Transcript of talk: "Network-Integrated Multimedia Middleware"
KDE Contributor and Developer Conference
Notes taken by: Jonathan Riddell (these are not official material)
More information on the talk can be found herePC centred approach is current, stand alone multimedia PC, streaming content from the Internet is the closest you get to networked multimedia. Some other devices e.g. set top boxes running GNU/Linux, palmtops as well. NMM is a middle layer between applications and distributed systems.
Some examples of applications with NMM are distributed encoding, watching TV using remote TV receiver, remote control for remote TV. Multicasting to many users. Drive-in cinema is a far out idea of a large video screen with audio sent to local palmtop computers.
GStreamer and MAS have the concept of a pipeline, NMM calls them flowgraphs with nodes. Nodes are as small as possible. Jacks connect nodes. e.g. read file->MPEG Audio Decode->Playback Node.
NMM is just a messageing system at its core. Header information has timestamps etc. A buffer stores data. Flow graphs are distributed, each node can run on a differrent system. NMM IDL is similar to CORBA IDL. Nodes are similar to GStreamer or MS Direct Show, source nodes, effect nodes and sink nodes.
Lots of technical stuff followed, read the slides.

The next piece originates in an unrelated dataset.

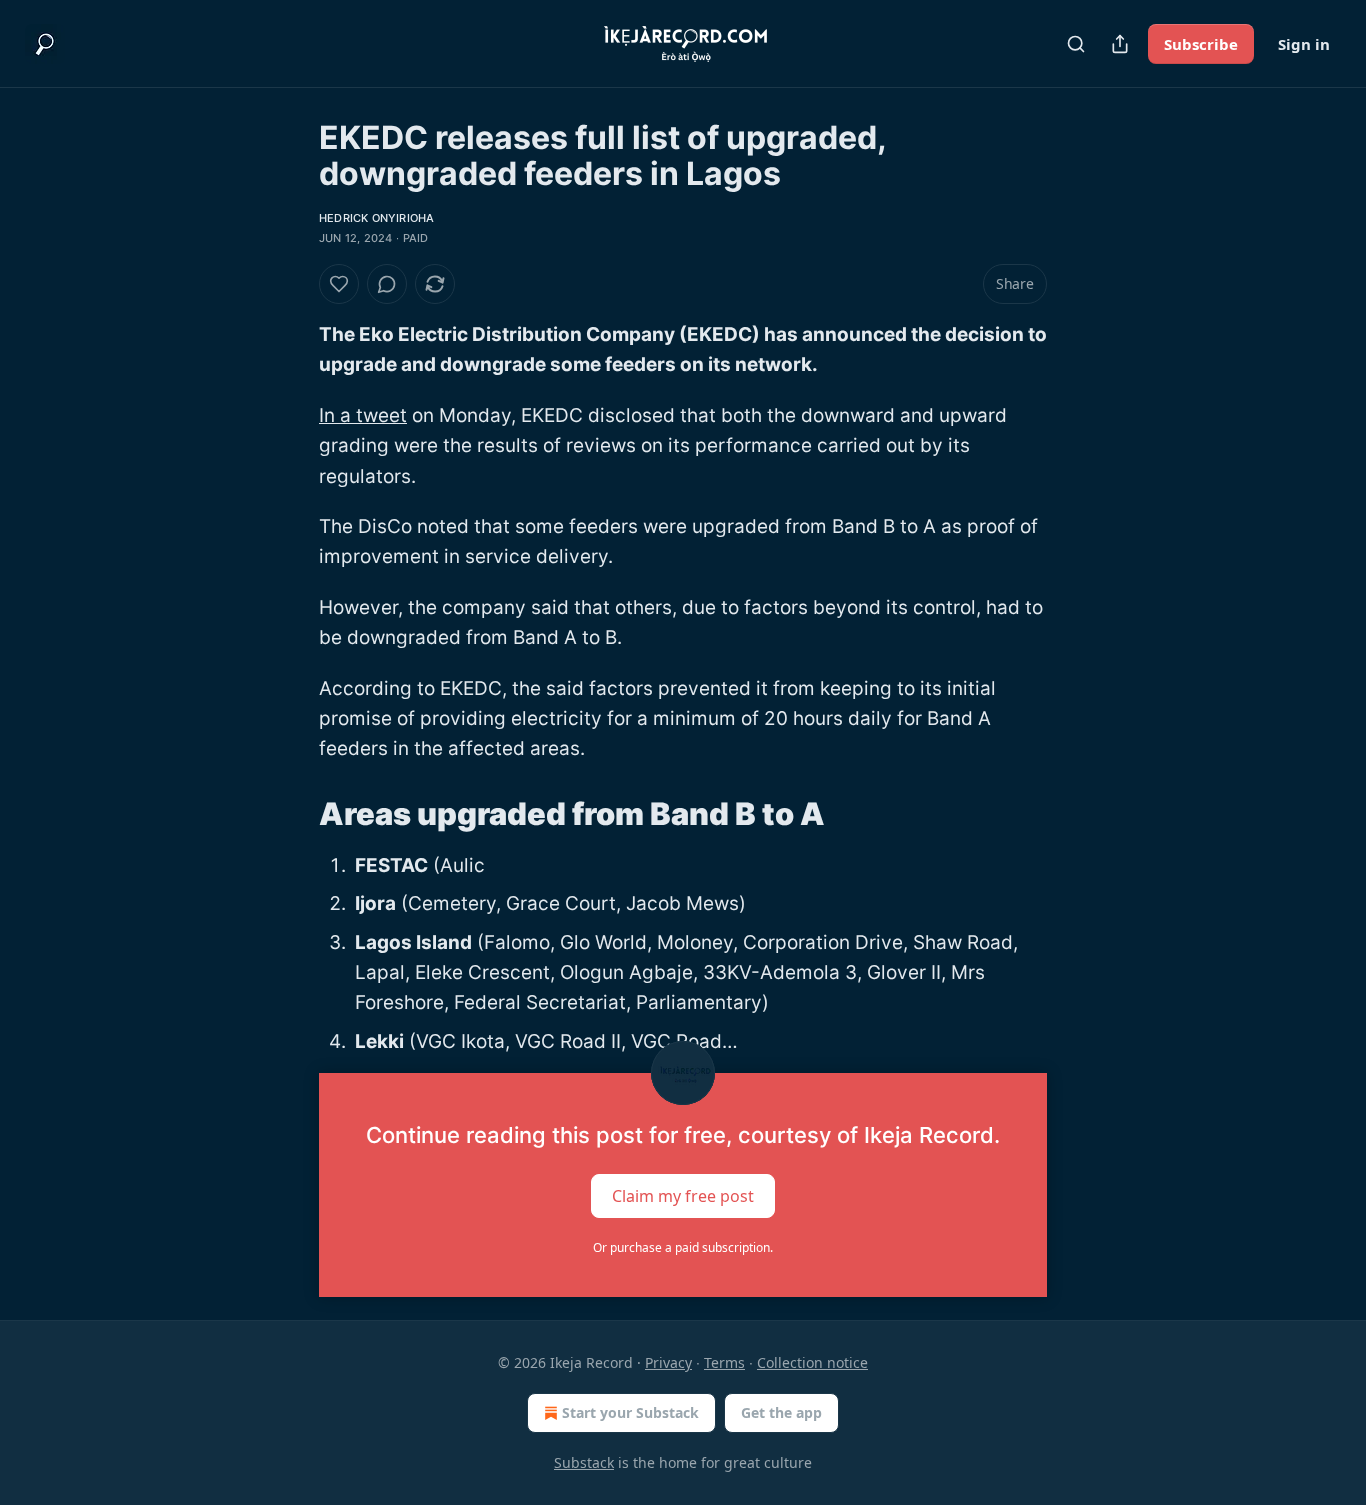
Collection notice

Various demos including Amarok playing video using NMM. People were impressed by NMM outputting to a local machine and to a remote machine in perfect synchronization.
Question about viability of development. Unlike GStreamer this is a research project but not actively bazaar developed. If people want to help they will be welcome, also there are lots of students at their university willing to help because they like being able to recode their media files.
Question about usage of NTP, when will NMM make NTP nice? NTP is nice, it's complex but they doubt it can be done better at least not by them.
They are not considering security at all currently. They have considered restricting the interfaces that other applications can connect to but that work remains to be done.
How about binary compatibility. If someone needs it they will do it.